Below this sentence is a listing; return exactly its lines from the one with "MOCHA CREAM SWIRL (684, 281)" to the one with "Terms & Conditions (427, 2312)", both kept, and nothing more.
**********
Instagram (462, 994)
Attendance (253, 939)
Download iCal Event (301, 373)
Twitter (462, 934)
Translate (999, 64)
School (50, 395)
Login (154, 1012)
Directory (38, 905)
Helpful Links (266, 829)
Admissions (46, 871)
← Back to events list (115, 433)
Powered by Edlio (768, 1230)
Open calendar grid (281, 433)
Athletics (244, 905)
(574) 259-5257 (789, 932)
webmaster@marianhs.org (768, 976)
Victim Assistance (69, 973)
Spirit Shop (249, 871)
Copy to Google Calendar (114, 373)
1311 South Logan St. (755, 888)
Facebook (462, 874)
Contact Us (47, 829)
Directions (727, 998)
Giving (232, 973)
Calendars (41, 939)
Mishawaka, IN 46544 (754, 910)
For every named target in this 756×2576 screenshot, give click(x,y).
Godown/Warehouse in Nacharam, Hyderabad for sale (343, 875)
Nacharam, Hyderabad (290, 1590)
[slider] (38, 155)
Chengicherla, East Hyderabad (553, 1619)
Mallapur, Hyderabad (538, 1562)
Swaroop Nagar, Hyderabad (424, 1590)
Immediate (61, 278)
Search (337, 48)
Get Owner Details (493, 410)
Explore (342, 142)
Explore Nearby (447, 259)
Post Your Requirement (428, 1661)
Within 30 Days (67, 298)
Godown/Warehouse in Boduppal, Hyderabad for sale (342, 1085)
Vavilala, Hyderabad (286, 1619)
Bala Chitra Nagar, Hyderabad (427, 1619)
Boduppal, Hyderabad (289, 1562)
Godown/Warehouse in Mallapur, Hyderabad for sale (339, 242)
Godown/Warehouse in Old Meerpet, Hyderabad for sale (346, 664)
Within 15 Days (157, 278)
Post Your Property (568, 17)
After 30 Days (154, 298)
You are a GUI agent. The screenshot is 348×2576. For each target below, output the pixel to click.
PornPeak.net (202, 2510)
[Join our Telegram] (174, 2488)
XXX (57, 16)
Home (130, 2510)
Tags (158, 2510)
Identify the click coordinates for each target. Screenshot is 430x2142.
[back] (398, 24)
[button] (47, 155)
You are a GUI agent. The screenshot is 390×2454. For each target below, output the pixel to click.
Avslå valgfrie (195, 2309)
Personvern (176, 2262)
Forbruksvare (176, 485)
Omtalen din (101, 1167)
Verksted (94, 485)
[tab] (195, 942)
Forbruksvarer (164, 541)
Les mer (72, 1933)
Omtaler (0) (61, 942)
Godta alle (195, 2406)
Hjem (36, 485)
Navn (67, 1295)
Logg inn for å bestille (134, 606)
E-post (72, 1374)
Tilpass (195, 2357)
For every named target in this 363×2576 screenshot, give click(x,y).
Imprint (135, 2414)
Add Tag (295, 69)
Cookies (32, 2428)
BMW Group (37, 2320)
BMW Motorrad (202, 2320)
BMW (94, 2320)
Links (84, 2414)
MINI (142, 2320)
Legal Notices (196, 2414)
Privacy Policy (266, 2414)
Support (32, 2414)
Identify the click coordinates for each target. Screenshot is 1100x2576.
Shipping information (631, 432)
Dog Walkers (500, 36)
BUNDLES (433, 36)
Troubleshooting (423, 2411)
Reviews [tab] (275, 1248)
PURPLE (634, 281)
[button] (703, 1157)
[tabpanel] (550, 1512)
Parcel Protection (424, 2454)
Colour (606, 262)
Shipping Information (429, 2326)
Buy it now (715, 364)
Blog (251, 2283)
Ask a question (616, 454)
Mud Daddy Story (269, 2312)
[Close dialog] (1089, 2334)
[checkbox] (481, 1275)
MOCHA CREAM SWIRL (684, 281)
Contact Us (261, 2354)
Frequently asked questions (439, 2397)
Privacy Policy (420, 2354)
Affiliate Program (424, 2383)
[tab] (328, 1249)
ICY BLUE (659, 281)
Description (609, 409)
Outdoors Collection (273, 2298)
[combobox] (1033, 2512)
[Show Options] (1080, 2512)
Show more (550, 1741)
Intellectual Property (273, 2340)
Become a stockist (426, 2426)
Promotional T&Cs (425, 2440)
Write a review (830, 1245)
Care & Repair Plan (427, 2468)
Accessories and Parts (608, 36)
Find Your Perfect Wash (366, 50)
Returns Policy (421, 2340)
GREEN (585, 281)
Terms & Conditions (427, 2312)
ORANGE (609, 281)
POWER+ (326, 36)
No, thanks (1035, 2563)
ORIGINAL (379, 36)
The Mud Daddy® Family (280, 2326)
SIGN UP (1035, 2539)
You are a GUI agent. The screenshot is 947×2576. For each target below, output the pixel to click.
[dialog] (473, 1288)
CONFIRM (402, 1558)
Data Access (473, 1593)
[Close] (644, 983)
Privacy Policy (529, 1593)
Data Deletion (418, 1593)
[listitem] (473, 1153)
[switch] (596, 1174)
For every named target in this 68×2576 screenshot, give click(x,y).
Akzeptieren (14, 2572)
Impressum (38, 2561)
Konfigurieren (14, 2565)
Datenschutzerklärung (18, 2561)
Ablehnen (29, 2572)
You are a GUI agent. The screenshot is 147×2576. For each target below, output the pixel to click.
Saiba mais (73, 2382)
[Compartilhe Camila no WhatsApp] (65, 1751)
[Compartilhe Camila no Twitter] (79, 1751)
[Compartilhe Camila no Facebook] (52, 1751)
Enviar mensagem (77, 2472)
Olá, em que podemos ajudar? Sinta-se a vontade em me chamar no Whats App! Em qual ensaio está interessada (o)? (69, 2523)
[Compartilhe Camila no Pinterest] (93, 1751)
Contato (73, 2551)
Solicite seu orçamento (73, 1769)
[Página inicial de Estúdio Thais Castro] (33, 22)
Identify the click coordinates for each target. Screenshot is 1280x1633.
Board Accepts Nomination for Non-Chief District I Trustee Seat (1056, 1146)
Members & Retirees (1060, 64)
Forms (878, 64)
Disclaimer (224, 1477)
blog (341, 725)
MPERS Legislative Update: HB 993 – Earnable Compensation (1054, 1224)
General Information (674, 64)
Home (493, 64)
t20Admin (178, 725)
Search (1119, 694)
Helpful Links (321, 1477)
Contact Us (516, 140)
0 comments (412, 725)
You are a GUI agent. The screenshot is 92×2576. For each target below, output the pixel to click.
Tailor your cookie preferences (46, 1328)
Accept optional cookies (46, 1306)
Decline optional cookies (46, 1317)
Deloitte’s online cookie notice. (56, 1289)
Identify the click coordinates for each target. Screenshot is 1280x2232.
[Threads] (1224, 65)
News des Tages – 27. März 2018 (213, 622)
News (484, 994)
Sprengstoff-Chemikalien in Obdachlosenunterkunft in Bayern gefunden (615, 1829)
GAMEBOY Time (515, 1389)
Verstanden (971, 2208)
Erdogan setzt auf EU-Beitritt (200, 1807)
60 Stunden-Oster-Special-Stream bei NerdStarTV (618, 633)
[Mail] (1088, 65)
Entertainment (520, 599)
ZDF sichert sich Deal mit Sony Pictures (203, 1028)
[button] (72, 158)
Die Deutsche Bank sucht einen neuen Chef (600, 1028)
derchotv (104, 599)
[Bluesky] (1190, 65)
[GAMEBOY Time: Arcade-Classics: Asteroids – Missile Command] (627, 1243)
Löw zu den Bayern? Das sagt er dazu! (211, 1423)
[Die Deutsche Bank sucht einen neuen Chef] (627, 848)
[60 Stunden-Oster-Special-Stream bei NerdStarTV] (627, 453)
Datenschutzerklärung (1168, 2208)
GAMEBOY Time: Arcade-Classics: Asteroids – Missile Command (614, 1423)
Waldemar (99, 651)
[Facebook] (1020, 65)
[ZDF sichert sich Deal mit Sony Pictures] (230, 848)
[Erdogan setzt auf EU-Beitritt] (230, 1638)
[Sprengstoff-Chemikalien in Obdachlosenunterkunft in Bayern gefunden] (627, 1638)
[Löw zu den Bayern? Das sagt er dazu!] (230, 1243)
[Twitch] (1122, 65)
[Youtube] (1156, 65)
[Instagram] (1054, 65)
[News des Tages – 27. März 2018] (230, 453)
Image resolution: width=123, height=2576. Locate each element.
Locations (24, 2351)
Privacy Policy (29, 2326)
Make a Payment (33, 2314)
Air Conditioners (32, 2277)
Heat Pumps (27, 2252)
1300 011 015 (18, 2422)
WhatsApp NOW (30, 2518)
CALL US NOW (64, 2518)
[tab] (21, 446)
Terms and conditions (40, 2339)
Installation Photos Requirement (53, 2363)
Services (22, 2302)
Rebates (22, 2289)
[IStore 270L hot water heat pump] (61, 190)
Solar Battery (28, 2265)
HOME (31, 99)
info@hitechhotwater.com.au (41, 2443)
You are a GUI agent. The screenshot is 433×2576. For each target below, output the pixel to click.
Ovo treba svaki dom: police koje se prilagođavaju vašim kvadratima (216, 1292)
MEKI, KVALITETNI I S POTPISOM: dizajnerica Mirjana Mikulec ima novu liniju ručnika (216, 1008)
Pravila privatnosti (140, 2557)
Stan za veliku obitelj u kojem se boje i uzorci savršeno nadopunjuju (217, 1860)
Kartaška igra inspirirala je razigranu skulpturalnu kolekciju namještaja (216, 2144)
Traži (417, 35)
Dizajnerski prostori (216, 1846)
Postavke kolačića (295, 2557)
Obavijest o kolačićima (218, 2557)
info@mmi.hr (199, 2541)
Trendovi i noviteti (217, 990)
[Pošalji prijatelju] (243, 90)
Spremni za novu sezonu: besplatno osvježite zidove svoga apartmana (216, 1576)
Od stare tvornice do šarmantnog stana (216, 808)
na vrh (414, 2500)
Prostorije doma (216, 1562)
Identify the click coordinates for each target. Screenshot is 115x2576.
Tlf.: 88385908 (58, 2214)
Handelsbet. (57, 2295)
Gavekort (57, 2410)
**********
EXERCISE SOLUTION:
MOCHA CREAM SWIRL (684, 281)
Contact Us (261, 2354)
Frequently asked questions (439, 2397)
Privacy Policy (420, 2354)
Affiliate Program (424, 2383)
[tab] (328, 1249)
ICY BLUE (659, 281)
Description (609, 409)
Outdoors Collection (273, 2298)
[combobox] (1033, 2512)
[Show Options] (1080, 2512)
Show more (550, 1741)
Intellectual Property (273, 2340)
Become a stockist (426, 2426)
Promotional T&Cs (425, 2440)
Write a review (830, 1245)
Care & Repair Plan (427, 2468)
Accessories and Parts (608, 36)
Find Your Perfect Wash (366, 50)
Returns Policy (421, 2340)
GREEN (585, 281)
Terms & Conditions (427, 2312)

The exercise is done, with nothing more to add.